Çevresel kaygılar elbette değerlidir; ancak bu kaygıların akıldan, bilimden, siyasetten, dünyadan, coğrafyadan, gelişmelerden kopuk, karikatürize edilmiş ifadelerle dile getirilmesi, aslında CHP’nin savunma sanayiine karşı köklü mesafesinin sıradan bir yansımasıdır.

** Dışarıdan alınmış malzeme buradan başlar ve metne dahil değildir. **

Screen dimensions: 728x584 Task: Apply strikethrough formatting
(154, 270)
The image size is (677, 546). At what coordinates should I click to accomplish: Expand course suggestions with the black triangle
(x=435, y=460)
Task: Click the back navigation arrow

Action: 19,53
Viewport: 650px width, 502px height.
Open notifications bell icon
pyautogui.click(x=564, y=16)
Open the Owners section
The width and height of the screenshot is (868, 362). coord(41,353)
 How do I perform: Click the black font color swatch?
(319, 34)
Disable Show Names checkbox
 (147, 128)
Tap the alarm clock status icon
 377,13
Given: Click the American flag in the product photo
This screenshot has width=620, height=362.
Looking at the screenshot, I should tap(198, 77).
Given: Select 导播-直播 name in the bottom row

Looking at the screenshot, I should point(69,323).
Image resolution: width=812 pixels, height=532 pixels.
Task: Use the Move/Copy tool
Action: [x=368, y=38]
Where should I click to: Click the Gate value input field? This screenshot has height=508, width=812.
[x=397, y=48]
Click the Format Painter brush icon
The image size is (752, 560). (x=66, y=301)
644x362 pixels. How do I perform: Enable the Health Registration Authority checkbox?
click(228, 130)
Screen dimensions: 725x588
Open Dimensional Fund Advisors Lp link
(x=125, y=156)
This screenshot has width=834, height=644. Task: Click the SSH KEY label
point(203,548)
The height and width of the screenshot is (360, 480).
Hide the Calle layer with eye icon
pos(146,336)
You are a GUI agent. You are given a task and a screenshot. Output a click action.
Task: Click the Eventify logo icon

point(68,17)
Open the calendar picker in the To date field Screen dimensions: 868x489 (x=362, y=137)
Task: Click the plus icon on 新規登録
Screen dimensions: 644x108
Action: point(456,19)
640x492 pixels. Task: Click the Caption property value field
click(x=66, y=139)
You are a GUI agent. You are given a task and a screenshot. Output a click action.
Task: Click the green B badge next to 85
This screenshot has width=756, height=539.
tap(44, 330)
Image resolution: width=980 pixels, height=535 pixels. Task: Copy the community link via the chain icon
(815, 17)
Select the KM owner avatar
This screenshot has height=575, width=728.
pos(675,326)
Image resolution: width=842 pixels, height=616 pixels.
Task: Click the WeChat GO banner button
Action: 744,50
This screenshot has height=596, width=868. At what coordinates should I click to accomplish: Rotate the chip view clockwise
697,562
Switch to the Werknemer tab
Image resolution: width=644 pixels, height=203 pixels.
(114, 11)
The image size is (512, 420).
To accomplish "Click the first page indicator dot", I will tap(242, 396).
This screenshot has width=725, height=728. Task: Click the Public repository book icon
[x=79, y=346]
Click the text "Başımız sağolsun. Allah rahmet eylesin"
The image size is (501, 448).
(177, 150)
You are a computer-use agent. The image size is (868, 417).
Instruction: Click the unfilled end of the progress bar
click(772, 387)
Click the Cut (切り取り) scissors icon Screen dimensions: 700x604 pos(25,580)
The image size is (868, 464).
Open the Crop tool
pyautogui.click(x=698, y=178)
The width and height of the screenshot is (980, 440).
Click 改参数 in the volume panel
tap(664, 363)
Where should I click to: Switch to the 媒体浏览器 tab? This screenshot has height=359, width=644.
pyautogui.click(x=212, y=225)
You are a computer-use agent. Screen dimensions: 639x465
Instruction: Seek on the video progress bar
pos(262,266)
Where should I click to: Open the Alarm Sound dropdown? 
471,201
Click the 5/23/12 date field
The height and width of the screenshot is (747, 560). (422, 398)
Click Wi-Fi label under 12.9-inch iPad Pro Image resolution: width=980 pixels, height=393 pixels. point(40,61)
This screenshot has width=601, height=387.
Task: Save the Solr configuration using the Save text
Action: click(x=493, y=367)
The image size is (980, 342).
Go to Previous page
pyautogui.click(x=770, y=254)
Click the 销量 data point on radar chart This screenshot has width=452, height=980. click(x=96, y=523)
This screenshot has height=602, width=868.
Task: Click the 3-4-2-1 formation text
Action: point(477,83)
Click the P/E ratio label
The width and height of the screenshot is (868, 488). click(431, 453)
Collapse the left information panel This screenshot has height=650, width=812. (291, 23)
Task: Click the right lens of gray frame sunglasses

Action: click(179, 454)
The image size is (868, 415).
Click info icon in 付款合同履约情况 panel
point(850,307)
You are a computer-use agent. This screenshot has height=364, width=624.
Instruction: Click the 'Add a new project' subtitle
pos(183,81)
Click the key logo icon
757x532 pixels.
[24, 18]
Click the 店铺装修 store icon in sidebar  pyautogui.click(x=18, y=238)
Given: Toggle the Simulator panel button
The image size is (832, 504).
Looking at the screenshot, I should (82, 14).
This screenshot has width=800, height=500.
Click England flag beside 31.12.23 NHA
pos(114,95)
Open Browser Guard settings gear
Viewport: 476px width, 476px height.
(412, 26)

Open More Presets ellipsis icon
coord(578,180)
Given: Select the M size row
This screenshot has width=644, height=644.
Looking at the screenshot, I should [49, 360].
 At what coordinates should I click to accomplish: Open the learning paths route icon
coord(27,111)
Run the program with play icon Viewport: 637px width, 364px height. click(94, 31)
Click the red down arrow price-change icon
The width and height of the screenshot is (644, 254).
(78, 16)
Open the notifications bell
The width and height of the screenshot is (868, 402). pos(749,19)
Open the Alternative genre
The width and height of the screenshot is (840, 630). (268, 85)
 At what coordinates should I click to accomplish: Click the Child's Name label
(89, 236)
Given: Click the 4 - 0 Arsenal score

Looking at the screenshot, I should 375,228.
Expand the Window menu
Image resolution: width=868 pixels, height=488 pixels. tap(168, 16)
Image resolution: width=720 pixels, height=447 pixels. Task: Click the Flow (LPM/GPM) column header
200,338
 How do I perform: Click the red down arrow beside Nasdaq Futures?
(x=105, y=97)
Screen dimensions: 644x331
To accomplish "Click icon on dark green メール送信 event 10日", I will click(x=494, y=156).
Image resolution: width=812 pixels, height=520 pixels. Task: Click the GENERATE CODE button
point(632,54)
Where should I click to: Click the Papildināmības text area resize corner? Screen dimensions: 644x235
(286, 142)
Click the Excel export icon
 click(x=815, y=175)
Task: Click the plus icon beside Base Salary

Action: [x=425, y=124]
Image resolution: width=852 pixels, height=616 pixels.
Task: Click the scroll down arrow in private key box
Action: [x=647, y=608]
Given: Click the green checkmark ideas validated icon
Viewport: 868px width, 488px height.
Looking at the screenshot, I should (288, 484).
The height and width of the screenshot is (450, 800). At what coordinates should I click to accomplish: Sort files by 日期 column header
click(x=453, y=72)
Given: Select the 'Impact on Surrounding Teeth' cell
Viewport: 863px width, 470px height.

Bu söylemler, farkında olarak ya da olmayarak, Türkiye’nin stratejik bağımsızlık çabalarına karşı duruştur. Oysa gelişmiş ülkelerde muhalefet partileri dahi, millî güvenlik ve savunma sanayii söz konusu olduğunda ortak bir ulusal duruş sergiler. CHP’nin ise millî meselelerde “eleştiri adına itibarsızlaştırmaya” yönelen dili, “kimin sesi?” sorusunu sordurmaktadır…

CHP’nin Sinop’ta 51. mitingini gerçekleştirmesi, sembolik açıdan da dikkat çekicidir. Sinop, Türkiye’nin önemli savunma test merkezlerinden biridir ve ASELSAN ile ROKETSAN gibi kurumların çalışmalarına ev sahipliği yapmaktadır. CHP’nin bu noktada miting düzenleyerek “savunma sanayiine karşı” bir imaj üretmesi, siyaseten iki sonuç doğurmuştur:

Milli başarılarla ve gururla özdeşleşmiş bir alanın küçümsenmesi: Türkiye’de hemen her kesim, savunma sanayiindeki ilerlemeleri bir başarı hikâyesi olarak görmektedir. Bu başarıya mesafeli yaklaşmak, partiyi seçmenin duygusal dünyasından koparmaktadır.

Yolsuzlukların popülizmle araçsallaştırılması: Balıkçılık üzerinden dile getirilen kaygılar, “füze balıkları kaçırıyor” gibi komik ötesi perişan söylemlere dönüşmüştür. Bu dil, partiyi ciddiyet yerine alay konusu yapan bir zemine sürüklemektedir.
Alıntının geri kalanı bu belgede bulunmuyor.